**GIVEN PASSAGE**:
================

Decedent’s will was executed in California and prepared by a California attorney. Decedent’s will placed most of her separate property in the Trust and provided that Daughter would receive the income from the Trust during her lifetime.
On Daughter’s death, the Trust assets were to be distributed “for the benefit of the then living issue” of Daughter. If Daughter had no living issue surviving her, a grandchild of Decedent’s husband was to become the income beneficiary of the Trust for her lifetime with remainder to charity. The will provided:
The word “issue” as used in this Will shall refer to lawful lineal descendants of all degrees and shall include legally adopted children.
When Decedent executed her will in 1975, Daughter was 26 years old, living in Arizona, and intending to marry and move to Minnesota. Decedent was aware of Daughter’s plans. Decedent died in 1976. Decedent’s husband died in 1988, and Daughter succeeded him as cotrustee.
In 2013, Daughter, who resides in Texas, adopted Child, who was then an adult. Child is the biological son of Daughter’s “close friend” and Daughter has known him “since he was a child.” The Texas adoption order provided that Child “is henceforth the son of [Daughter] for all purposes.”

================

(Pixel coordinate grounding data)

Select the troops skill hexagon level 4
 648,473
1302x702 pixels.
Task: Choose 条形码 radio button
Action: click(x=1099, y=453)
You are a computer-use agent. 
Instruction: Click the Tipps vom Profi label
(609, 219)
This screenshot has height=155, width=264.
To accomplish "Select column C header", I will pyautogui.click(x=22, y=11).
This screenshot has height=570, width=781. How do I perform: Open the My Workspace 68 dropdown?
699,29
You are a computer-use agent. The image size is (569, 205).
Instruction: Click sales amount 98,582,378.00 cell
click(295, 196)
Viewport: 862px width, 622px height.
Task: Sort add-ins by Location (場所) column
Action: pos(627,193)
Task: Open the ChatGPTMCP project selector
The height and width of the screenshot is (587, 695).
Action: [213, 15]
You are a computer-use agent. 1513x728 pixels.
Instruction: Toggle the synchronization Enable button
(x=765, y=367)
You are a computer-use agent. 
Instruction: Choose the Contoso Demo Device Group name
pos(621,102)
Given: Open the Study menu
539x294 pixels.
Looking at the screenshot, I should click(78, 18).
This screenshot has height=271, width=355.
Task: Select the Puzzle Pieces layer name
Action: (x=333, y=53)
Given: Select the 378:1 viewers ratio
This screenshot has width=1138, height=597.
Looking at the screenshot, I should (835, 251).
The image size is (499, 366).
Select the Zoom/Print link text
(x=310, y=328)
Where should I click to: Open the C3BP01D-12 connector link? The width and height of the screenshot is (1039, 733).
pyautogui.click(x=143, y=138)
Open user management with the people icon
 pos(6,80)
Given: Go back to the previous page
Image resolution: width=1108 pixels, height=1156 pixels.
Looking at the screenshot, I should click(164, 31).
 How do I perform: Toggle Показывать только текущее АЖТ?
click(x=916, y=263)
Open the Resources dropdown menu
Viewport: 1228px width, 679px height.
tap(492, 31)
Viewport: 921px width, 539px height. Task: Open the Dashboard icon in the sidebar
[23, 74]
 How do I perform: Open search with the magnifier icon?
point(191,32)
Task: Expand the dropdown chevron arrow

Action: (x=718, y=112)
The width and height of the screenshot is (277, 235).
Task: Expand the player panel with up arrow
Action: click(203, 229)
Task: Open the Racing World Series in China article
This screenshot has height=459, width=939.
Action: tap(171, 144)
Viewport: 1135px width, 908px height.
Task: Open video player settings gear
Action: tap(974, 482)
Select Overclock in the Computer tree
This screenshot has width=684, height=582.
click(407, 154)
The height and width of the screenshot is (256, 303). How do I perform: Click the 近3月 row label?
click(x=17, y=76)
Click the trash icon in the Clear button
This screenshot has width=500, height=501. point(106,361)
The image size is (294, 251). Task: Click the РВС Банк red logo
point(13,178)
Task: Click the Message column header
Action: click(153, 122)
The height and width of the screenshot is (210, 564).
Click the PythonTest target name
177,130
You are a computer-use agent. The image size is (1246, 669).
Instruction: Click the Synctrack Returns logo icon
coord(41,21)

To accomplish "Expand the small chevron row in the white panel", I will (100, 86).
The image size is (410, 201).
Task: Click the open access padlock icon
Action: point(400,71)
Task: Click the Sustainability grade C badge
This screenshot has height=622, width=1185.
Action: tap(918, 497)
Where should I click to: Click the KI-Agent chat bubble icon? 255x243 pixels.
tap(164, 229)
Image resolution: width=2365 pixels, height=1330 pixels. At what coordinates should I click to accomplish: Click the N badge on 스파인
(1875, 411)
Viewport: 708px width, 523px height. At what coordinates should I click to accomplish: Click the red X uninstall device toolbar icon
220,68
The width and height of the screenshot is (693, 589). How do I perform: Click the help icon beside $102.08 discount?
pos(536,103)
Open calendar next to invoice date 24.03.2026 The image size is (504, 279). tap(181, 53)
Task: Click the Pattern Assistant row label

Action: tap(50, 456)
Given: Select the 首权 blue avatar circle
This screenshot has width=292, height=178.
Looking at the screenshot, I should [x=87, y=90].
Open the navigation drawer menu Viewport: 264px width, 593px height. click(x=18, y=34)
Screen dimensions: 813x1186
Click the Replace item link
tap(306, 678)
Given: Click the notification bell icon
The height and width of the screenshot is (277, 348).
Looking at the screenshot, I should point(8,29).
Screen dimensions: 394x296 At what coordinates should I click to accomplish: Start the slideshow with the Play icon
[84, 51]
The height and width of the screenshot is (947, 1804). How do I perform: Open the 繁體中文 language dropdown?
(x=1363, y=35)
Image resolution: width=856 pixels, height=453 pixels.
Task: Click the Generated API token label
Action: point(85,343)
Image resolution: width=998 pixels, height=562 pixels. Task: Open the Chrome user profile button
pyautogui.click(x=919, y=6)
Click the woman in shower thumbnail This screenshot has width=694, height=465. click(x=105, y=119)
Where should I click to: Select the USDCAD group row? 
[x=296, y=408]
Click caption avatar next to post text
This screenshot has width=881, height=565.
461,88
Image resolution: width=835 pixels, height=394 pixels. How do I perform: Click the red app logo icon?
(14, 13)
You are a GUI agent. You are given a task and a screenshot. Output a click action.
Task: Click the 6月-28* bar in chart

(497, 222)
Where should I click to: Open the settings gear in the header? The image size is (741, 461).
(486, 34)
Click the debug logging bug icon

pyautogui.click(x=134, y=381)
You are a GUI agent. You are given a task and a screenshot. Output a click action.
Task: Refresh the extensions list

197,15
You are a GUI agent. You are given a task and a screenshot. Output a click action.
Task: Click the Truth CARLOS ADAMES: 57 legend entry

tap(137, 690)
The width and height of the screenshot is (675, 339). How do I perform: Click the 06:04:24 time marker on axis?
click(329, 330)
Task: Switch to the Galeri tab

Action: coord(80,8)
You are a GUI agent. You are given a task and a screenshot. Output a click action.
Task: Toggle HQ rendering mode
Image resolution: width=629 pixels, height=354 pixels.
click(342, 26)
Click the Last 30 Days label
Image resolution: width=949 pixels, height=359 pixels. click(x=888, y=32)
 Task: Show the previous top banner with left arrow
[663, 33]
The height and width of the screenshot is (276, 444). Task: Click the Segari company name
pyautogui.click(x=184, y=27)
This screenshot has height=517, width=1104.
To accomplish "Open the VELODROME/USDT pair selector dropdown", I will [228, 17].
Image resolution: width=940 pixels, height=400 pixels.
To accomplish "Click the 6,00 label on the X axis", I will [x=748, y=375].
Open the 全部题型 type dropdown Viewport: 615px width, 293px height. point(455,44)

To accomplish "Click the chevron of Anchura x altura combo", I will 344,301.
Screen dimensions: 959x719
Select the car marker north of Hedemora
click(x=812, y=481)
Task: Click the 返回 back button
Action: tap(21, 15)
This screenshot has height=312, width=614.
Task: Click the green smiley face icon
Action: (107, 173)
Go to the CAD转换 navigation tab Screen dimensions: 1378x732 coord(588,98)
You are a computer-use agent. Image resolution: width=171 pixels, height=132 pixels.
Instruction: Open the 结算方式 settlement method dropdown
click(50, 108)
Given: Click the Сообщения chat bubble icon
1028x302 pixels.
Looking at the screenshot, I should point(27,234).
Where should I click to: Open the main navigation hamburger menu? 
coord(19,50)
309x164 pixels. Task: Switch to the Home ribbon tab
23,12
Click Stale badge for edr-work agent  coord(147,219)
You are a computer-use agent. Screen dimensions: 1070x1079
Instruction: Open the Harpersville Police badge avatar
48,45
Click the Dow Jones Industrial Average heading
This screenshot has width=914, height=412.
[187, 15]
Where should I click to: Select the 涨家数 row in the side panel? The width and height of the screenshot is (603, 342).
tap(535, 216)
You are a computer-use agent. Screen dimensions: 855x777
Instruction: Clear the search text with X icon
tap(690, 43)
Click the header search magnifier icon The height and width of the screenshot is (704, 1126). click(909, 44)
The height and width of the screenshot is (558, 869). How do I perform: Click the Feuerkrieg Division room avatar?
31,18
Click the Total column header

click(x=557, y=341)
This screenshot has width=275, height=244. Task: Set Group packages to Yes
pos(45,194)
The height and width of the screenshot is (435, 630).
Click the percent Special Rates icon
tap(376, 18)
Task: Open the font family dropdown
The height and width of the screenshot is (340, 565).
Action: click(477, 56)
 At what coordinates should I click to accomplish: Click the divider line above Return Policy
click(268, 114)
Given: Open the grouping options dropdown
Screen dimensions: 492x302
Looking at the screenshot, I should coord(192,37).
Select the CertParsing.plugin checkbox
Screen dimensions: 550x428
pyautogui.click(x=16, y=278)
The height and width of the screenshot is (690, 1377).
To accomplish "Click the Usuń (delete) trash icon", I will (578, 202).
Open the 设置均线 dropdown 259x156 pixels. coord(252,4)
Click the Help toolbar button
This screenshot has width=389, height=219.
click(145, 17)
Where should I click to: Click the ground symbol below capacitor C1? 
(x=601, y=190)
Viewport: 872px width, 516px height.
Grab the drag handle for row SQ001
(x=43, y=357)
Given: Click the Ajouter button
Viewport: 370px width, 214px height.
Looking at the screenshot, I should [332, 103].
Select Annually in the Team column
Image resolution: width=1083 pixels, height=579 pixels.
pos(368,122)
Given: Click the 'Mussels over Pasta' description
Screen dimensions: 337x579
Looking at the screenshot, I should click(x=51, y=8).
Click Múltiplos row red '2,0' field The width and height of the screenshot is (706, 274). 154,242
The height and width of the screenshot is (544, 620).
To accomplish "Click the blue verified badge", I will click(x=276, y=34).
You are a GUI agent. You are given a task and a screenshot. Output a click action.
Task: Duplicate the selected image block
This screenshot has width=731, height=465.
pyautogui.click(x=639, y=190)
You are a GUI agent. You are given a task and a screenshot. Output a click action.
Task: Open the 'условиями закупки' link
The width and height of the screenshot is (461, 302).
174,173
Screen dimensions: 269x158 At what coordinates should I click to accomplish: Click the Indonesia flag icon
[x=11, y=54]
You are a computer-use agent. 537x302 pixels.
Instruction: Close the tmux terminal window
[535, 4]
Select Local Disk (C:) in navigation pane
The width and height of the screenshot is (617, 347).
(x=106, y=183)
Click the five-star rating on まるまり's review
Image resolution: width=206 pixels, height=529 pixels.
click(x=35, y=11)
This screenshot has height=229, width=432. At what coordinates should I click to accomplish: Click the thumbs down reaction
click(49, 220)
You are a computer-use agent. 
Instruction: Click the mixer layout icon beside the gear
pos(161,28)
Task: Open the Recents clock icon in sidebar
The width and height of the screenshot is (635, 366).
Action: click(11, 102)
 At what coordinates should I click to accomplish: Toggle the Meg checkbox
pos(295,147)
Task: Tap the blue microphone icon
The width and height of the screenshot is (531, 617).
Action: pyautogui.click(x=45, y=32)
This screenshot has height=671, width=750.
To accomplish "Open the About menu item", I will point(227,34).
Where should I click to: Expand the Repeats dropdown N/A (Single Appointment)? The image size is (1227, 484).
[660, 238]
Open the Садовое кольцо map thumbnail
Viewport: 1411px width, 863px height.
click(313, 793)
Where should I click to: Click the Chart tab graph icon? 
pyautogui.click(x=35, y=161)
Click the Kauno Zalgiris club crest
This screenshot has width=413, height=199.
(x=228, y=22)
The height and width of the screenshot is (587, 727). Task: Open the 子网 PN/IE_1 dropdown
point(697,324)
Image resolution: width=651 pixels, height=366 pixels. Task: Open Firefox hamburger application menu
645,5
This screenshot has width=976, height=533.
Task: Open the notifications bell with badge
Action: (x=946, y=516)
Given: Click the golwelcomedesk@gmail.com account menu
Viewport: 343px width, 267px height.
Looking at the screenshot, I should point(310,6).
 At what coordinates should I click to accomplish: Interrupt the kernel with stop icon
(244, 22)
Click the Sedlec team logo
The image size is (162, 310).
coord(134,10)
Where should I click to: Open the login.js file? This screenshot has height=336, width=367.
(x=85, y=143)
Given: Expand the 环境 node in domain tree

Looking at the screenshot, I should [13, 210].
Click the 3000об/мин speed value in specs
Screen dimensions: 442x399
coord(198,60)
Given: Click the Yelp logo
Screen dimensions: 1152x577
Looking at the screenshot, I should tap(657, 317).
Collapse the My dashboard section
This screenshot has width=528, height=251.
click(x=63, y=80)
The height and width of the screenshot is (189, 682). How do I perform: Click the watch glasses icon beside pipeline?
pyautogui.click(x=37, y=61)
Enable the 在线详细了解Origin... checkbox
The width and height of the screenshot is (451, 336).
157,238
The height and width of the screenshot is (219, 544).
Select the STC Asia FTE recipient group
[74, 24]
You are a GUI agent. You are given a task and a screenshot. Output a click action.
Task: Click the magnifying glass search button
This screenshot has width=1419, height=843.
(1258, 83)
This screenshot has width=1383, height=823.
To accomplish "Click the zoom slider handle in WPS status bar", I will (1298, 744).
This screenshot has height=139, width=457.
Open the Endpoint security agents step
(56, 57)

================

**WHAT THE EXERCISE ASKS**: Supply the next part of the passage on the testamentary trust and the adult adoption, beginning after its final sentence.

**ANSWER SPACE**:
In 2014, Daughter filed a petition as cotrustee seeking a determination that Child was the successor beneficiary of the Trust. The probate court held that the Texas adoption did not make Child Daughter’s issue, because a Texas adoption did not impose the same mutual parent-child obligations that exist under California law. The court of appeals reversed.
Under California law, the status of an adopted child is determined by the laws of the state in which the adoption was effected. Child’s Texas adoption created a parent-child relationship between him and Daughter. Because Decedent’s 1975 will expressly included “adopted children” within its definition of “issue,” Child qualifies as Daughter’s issue.
The court distinguished Ehrenclou v MacDonald (2004) 117 CA4th 364, in which the court held that persons adopted as adults in Colorado by the settlor’s daughter were not entitled to receive the remainder of the trust on the daughter’s death. In Colorado, an adopted adult becomes the heir at law of the adopting parent but is not otherwise the child of the adopting parent.
Here’s the problem:
Probate Code §21115(b) provides in relevant part:
“In construing a transfer by a transferor who is not the adoptive parent, a person adopted by the adoptive parent shall not be considered the child of that parent unless the person lived while a minor (either before or after the adoption) as a regular member of the household of the adopting parent or of that parent’s parent, brother, sister, or surviving spouse.”
Under Prob C §21140, the statute “applies to all instruments regardless of when they were executed.” The Sanders decision doesn’t address the statute or explain why it doesn’t apply.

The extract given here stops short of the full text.